Should I Travel or Stay Near Home
Addiction treatment options for pilots are no different than options for anyone else. They are not difficult to find, and should be scattered around your area. It is up to you whether or not you want to travel to your treatment facility; however, some suburban centers are surrounded by fields and forests, which can be therapeutic in tough times.
Support Groups to Stay Sober
Once you leave your treatment center, you will be asked to join support groups like Alcoholics and Narcotics Anonymous. Support groups such as these are crucial in the fight to stay sober, providing the courage and support needed to get through rough times. There are many different groups in many different areas, so talk to your facilities staff members to get more information.
As a pilot or boat captain, it is important for you to stay sober and safe while you command these large vessels. Not all the same treatment options work for everyone, so it is important to keep trying everything that you can. If you feel like you can’t do it alone, call us at 1-888-716-9806. We will discuss treatment options with you, and together we can help you overcome your drug addiction and stop it from endangering others. Quit your addiction with our help, and live your life, clean and sober.
Frequently Asked Questions
Are Drugs or Alcohol Affecting Your Work as an Airline Pilot or Boat Captain?
If you are showing up late, falling asleep at the helm or unfocused during your working hours, these are signs addiction or withdrawal is affecting your work performance.
Are There Legal Consequences of Using as an Airline Pilot or Boat Captain?
Yes. Commanding a vessel while under the influence is a very dangerous thing, putting yourself and others at risk.
Will My Company Keep My Treatment Private and Confidential?
It is up to your company’s HR department to make this decision. It is up to you to tell any co-workers about your situation.
Will I Be Able to Keep My Job if I Undergo Treatment?
Talk to your employer and learn their stance on leaving for drug addiction treatment.
Can I Continue to Work During Treatment?
While you go through a detox, your body will go through changes and can be robbed of energy. This could affect your performance, and it is up to you to decide if you feel well enough to work.
Can I Use My Phone or the Internet During Treatment?

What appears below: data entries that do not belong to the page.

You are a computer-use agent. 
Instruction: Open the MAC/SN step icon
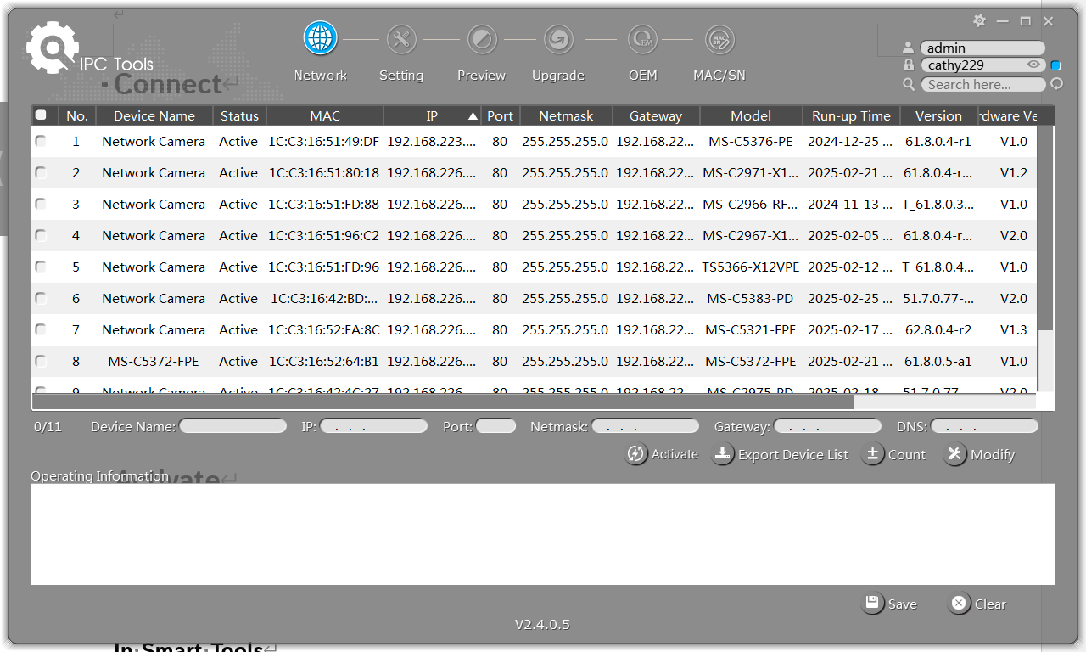coord(719,39)
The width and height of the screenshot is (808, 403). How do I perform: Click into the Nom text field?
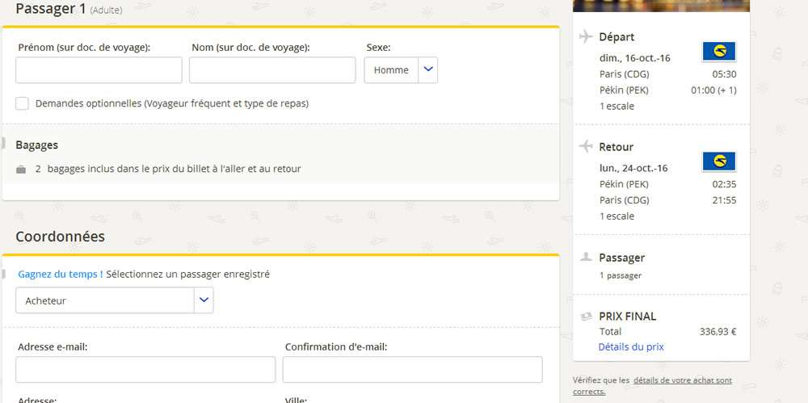pyautogui.click(x=272, y=70)
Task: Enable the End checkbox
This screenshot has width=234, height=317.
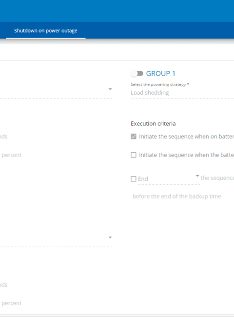Action: [134, 179]
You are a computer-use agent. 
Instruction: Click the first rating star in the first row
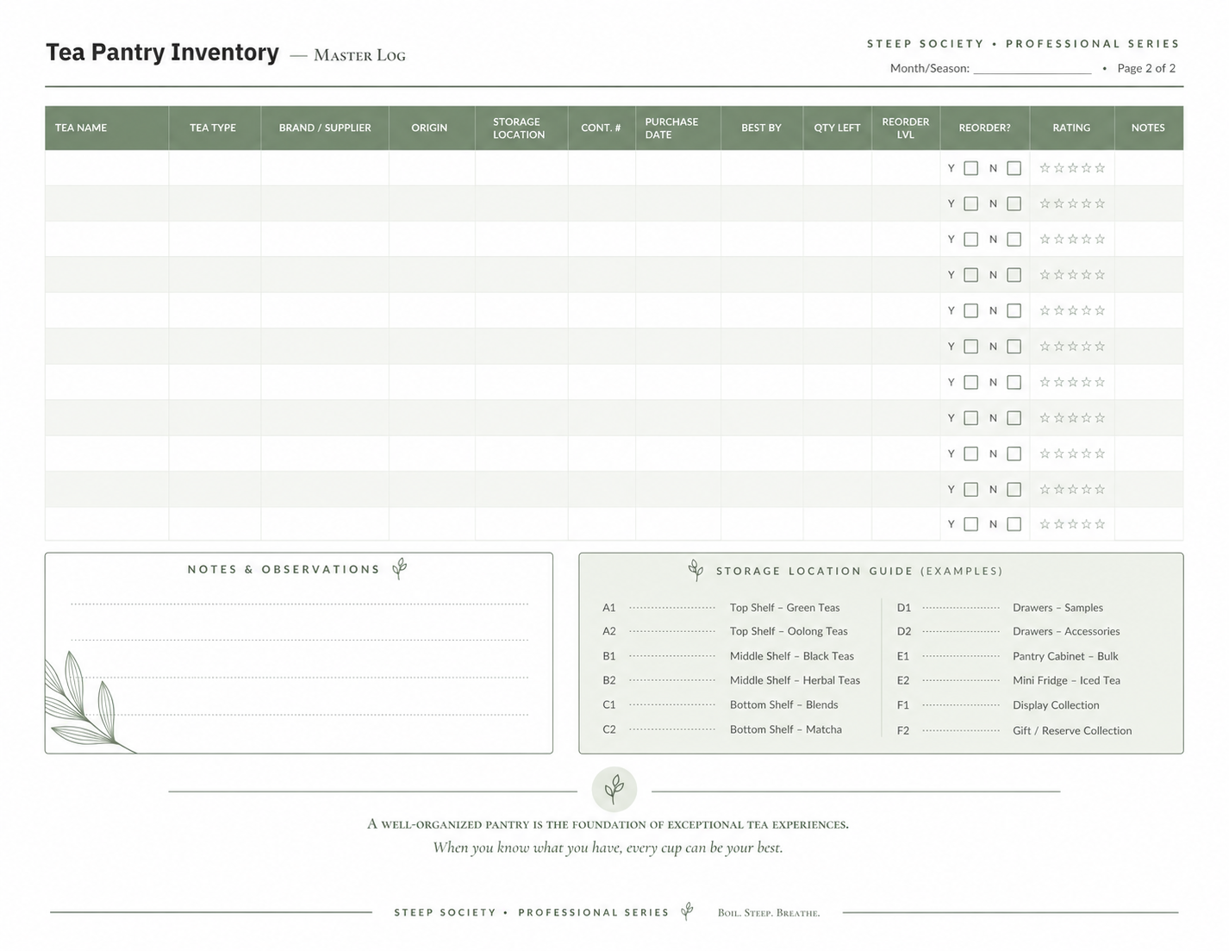tap(1045, 168)
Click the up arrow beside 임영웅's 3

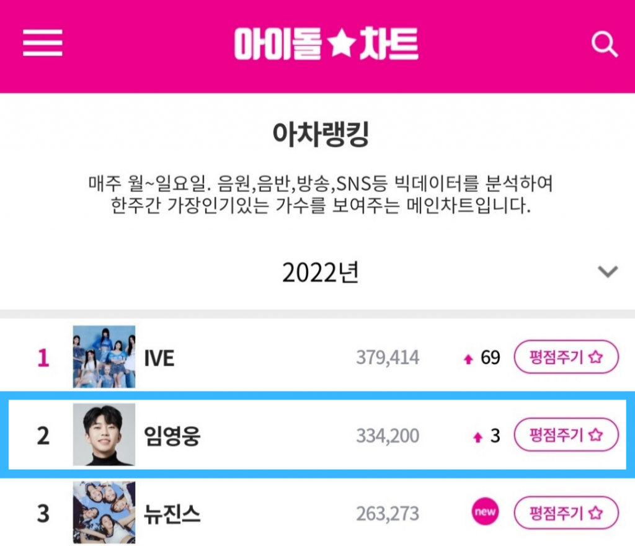[x=477, y=437]
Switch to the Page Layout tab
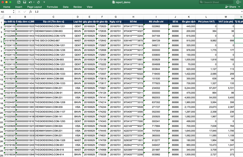The width and height of the screenshot is (243, 157). point(35,7)
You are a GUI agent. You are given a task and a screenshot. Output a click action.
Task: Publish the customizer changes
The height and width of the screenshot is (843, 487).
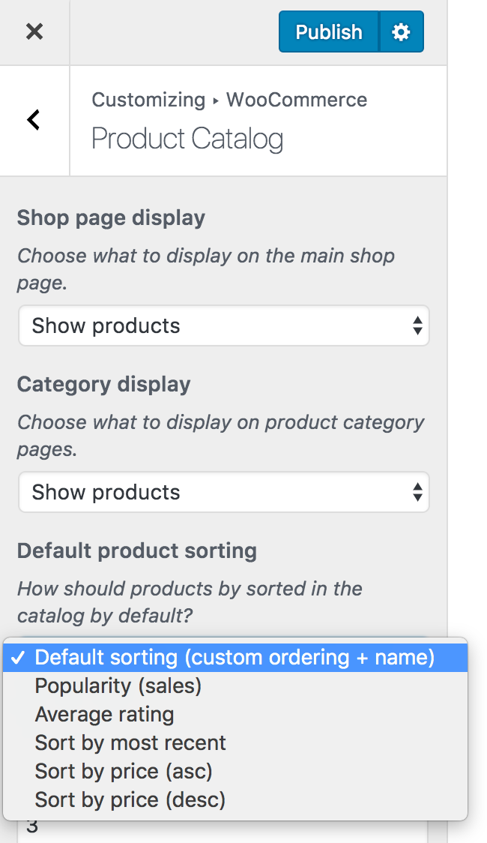click(x=329, y=32)
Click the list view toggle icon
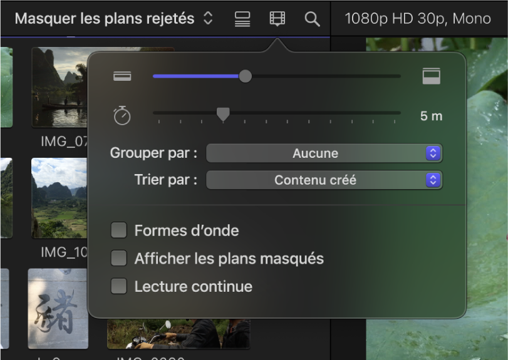 coord(242,19)

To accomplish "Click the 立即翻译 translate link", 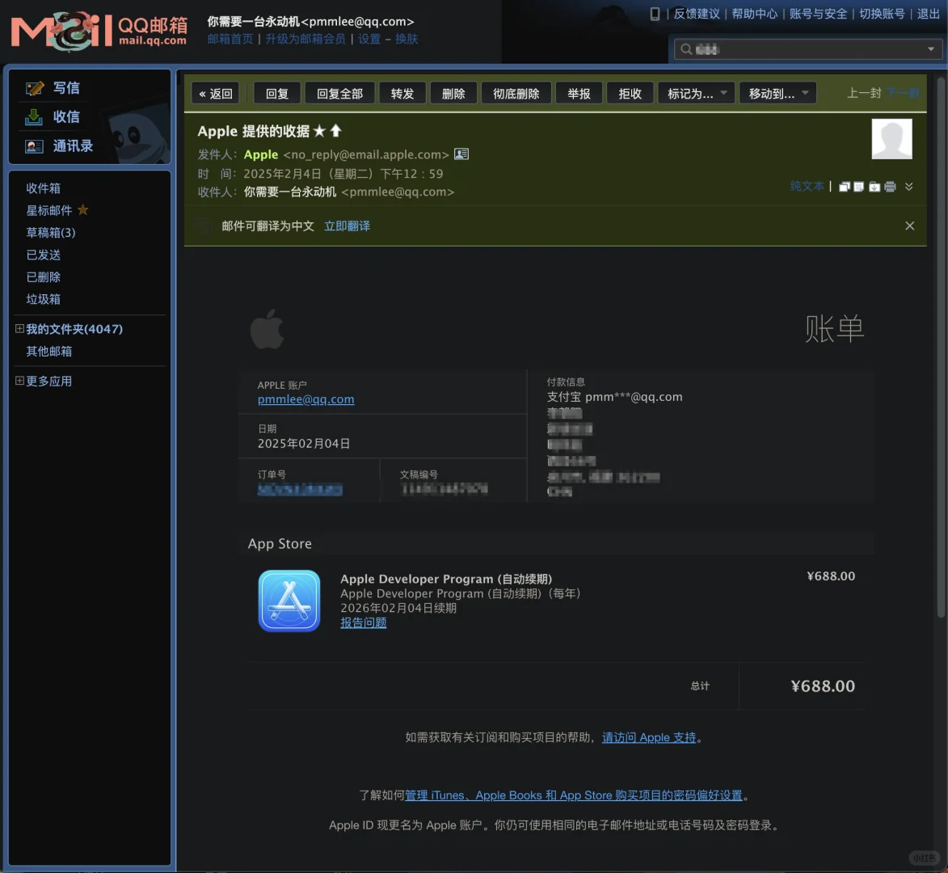I will point(347,226).
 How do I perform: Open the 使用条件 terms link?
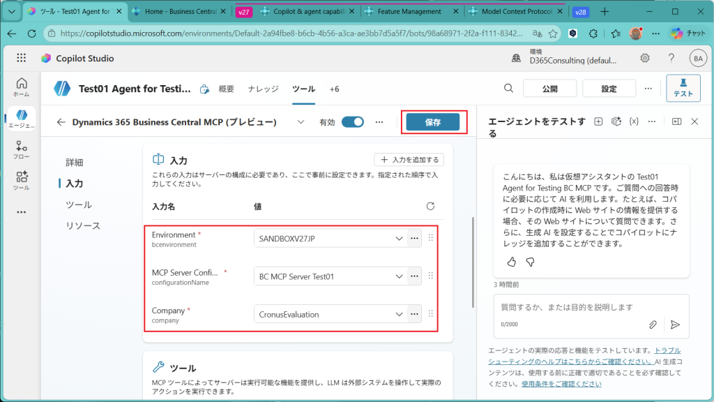pyautogui.click(x=561, y=384)
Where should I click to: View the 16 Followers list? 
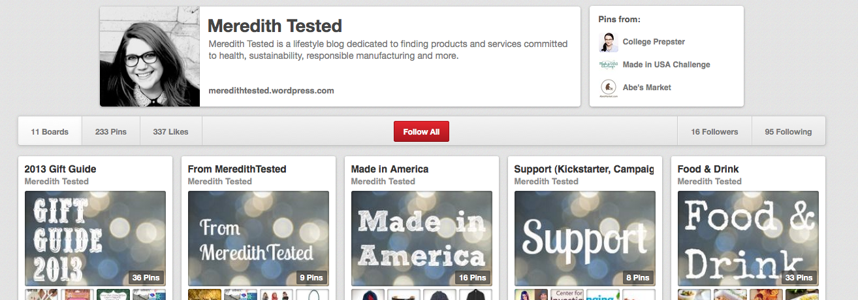(x=714, y=131)
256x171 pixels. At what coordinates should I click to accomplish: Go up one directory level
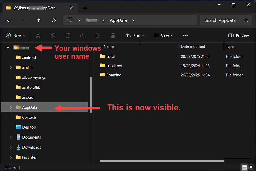tap(39, 20)
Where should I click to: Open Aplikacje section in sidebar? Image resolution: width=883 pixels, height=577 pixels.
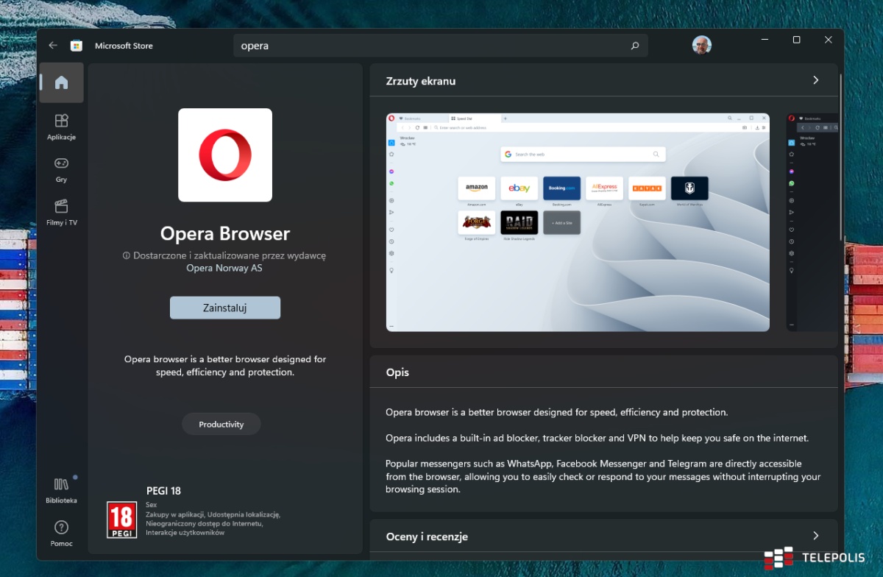pyautogui.click(x=61, y=126)
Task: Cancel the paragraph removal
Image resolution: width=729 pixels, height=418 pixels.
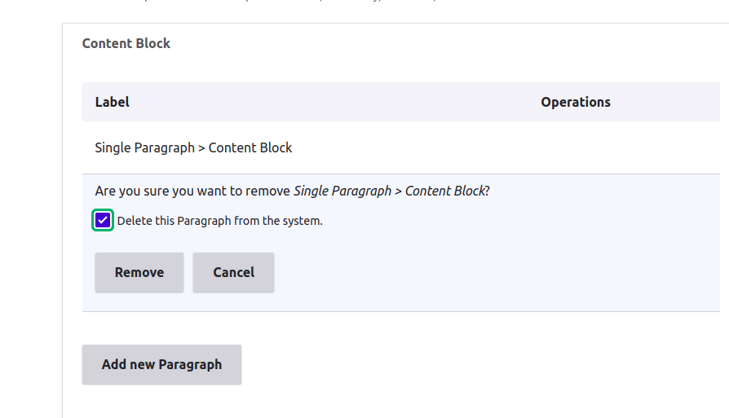Action: [233, 272]
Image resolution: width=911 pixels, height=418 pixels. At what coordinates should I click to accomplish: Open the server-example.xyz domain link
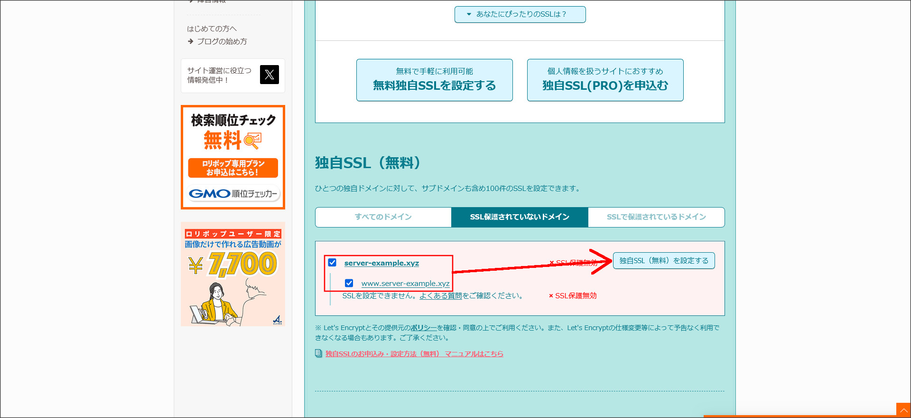[381, 263]
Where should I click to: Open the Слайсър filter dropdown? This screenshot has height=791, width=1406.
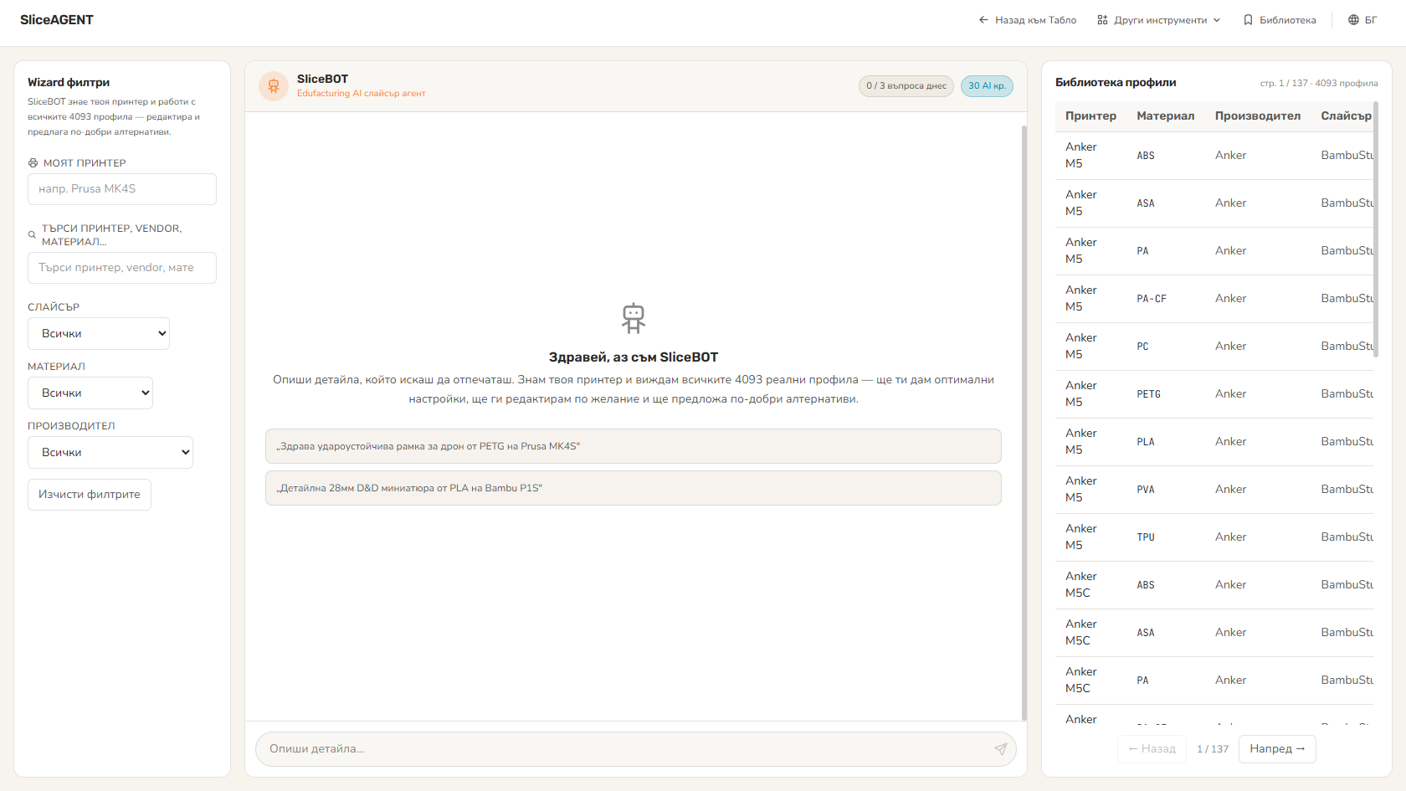click(99, 333)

In most cases, you are not allowed to use cell phones during your stay at an inpatient facility. If this is a problem, ask about executive treatment, which will allow you to work from an internet enabled laptop or tablet during your stay.
Questions and Answers
Can Job Stress Cause a Drug or Alcohol Problem?
Yes. Work can be stressful and you could look for something to take the edge off. A few times a week could turn into every day, and then you could develop an addiction that ruins your life.
Can I Get Treatment for a Dual Diagnosis (Both an Addiction and Behavioral Disorder)?
Yes. Contact your local treatment facility and ask ahead if they offer dual diagnosis treatment.
What are the Most Commonly Abused Drugs in the Workplace?
Marijuana is the most commonly abused drug in the workplace. This is followed closely by cocaine, and according to the NCADD, prescription drug abuse is rising in popularity. Addiction treatment options for pilots should include all drugs, not just the most commonly abused.